The main idea I had was to take a family of sequences indexed by the real numbers. So that each one of these sequences corresponds to a unique real number. Then I can map each one of these sequences to another number, by applying the binary function from $\mathbb R$ to $\{0,1\}$ and mapping the infinite binary sequence to a real number, use one of the standard bijections.
First let $E$ be a family of sequences indexed by the real numbers. Such that $E_{xi}\neq E_{yj}$ for all $x,y \in \mathbb R$ and $i,j \in \mathbb N$ also with the property that
$\mathbb R= \bigcup_{x \in \mathbb R, i \in \mathbb N} E_{xi}$.
What sort of theorems would I need to prove such a family existed, is it enough to note that the reals can be represented as a uncountable union of countably infinite sets?
Also let $P: 2^{\mathbb N} \rightarrow \mathbb R$ be you favorite bijection.

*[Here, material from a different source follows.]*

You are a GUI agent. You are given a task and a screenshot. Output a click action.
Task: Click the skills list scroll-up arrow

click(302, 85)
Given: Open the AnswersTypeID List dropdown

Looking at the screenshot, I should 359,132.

Now consider an element of $2^{\mathbb R}$ as a function $f: \mathbb R \rightarrow \{0,1\}$ and $g \in \mathbb{ R^R}$ in a similar manner. Then our bijection between the two sets will be the function $\Phi$ which maps $f$ to a function $g$, such that $g(x)=P(F(E_x))$ where $F$ applies $f$ to each element of the sequence $E_x$.
I'm fairly sure this is an onto and one-to-one function. The one-to-one property should follow because the sequences are disjoint, cover $\mathbb R$ and $P$ is a bijection. The onto argument is a little hazier, but it should be possible to recreate the function $f$, by first inverting each element with $P$ and then defining $f$ based on these sequences.
Solution 1:
Once you have the bijection $P:2^\mathbb{N}\cong\mathbb{R}$, you can build your desired bijection as follows.

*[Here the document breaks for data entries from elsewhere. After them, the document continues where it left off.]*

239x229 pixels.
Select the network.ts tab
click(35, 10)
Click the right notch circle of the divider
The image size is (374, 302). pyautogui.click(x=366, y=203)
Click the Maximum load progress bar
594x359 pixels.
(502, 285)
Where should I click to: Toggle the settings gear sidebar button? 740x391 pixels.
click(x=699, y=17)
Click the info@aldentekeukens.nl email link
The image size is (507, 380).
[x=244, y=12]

First, note that $\mathbb{N}\times 2^\mathbb{N}\cong 2^\mathbb{N}$, essentially by the bijection that associates $(n,A)$ with $\{n\}\cup (n+1+A)$, except that this will miss the empty set on the right, but we can fix this by composing with a map witnessing $2^\mathbb{N}-\{\varnothing\}\cong 2^\mathbb{N}$, such as shifting on a fixed countable subset.
Now simply observe that $$\mathbb{R}^\mathbb{R}\cong (2^\mathbb{N})^{(2^\mathbb{N})}\cong 2^{(\mathbb{N}\times 2^\mathbb{N})} \cong 2^{(2^\mathbb{N})} \cong 2^\mathbb{R}, $$
which provides the desired bijection. The first map is conjugation by $P$, simply composing with $P^{-1}$ and $P$ before and after; the second map is an easy exercise in parenthesis rearranging; the third map applies the observation above; and the final map applies $P$.